◆ Work instruction: For the records below, report how many lines include the word "Show". Only the number should appear.

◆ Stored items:
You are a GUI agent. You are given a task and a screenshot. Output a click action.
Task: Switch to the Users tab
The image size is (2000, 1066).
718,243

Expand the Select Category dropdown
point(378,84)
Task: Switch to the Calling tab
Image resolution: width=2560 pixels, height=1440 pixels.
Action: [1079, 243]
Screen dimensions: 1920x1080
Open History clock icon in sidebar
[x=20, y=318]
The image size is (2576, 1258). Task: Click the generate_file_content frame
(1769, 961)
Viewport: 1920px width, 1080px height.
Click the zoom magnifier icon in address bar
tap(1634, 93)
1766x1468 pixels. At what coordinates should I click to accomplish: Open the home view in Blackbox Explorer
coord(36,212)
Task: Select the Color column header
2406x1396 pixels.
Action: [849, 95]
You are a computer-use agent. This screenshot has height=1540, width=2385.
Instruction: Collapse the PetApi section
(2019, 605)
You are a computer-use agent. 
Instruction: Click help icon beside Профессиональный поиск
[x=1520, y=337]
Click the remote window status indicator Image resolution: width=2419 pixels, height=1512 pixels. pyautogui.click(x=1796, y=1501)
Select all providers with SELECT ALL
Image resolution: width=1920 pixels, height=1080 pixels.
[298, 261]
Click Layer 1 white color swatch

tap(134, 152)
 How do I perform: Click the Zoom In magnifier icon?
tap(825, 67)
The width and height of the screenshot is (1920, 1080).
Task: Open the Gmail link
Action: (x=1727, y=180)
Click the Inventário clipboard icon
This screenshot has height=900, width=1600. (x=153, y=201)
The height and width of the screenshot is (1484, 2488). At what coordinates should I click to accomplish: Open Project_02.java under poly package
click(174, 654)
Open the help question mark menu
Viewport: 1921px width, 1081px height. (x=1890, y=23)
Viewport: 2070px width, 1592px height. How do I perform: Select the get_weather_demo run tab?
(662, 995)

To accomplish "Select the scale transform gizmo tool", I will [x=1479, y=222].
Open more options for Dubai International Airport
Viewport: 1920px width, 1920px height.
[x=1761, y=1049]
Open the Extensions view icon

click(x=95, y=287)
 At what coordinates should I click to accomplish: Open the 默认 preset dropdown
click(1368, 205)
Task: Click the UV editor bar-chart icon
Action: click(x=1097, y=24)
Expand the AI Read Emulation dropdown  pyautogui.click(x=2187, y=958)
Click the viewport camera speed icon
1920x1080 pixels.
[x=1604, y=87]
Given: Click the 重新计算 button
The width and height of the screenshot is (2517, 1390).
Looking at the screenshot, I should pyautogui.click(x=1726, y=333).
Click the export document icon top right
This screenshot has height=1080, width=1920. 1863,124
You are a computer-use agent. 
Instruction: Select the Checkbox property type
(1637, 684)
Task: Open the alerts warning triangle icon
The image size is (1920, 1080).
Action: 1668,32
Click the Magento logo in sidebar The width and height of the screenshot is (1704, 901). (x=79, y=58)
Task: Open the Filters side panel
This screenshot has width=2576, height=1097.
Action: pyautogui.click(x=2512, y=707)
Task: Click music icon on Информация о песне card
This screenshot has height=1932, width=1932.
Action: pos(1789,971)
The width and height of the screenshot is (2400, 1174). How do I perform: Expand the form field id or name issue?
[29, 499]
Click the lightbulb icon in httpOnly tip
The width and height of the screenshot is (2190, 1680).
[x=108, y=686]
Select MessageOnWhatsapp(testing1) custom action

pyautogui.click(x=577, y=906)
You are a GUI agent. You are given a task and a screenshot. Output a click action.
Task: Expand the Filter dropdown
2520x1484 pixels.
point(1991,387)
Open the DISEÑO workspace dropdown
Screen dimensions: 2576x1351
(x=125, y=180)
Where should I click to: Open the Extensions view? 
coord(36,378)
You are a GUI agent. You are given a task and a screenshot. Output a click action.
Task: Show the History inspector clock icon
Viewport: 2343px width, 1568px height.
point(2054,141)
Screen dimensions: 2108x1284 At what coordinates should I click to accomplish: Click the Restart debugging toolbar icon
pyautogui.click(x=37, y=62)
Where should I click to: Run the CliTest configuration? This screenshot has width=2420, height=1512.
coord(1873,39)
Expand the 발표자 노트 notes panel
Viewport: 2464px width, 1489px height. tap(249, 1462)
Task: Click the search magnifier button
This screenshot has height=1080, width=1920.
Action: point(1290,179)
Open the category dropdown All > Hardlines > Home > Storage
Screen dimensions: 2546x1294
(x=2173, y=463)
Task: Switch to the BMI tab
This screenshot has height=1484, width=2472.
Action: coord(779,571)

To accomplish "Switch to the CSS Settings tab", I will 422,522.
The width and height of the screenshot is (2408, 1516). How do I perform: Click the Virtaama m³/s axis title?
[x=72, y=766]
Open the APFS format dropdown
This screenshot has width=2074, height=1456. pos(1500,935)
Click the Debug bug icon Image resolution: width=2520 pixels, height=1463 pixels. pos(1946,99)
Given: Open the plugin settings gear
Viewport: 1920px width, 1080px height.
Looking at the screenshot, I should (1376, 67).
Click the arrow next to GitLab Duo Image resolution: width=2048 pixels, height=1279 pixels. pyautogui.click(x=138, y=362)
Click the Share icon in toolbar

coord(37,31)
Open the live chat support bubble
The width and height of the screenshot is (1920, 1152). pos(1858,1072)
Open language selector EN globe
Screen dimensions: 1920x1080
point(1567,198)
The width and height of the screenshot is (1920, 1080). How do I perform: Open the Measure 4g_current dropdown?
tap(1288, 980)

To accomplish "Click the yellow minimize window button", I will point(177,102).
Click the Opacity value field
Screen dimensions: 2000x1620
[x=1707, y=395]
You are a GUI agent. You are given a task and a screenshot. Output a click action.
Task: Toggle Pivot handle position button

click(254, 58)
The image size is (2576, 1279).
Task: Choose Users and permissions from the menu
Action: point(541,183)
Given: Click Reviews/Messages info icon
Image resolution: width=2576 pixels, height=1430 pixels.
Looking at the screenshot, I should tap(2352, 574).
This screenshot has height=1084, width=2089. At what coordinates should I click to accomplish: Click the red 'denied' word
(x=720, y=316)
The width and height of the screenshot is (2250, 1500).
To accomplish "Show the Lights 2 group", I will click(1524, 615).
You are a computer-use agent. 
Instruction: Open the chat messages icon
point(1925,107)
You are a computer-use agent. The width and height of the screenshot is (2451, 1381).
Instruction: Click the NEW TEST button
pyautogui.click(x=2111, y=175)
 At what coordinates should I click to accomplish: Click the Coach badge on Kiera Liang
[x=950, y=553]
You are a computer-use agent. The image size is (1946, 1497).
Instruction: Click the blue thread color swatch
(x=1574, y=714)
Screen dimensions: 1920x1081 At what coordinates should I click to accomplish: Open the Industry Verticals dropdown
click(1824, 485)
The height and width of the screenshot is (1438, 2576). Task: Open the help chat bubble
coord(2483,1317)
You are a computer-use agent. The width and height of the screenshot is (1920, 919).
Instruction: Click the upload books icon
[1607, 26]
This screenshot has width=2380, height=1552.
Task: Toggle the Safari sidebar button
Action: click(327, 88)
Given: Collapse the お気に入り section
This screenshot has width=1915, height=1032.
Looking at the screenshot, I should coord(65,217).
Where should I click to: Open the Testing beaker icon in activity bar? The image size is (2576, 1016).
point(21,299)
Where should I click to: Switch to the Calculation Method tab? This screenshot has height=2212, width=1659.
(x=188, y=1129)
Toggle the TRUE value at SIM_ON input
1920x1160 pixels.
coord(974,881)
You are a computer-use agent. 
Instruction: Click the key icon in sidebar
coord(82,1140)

◆ Reply: 2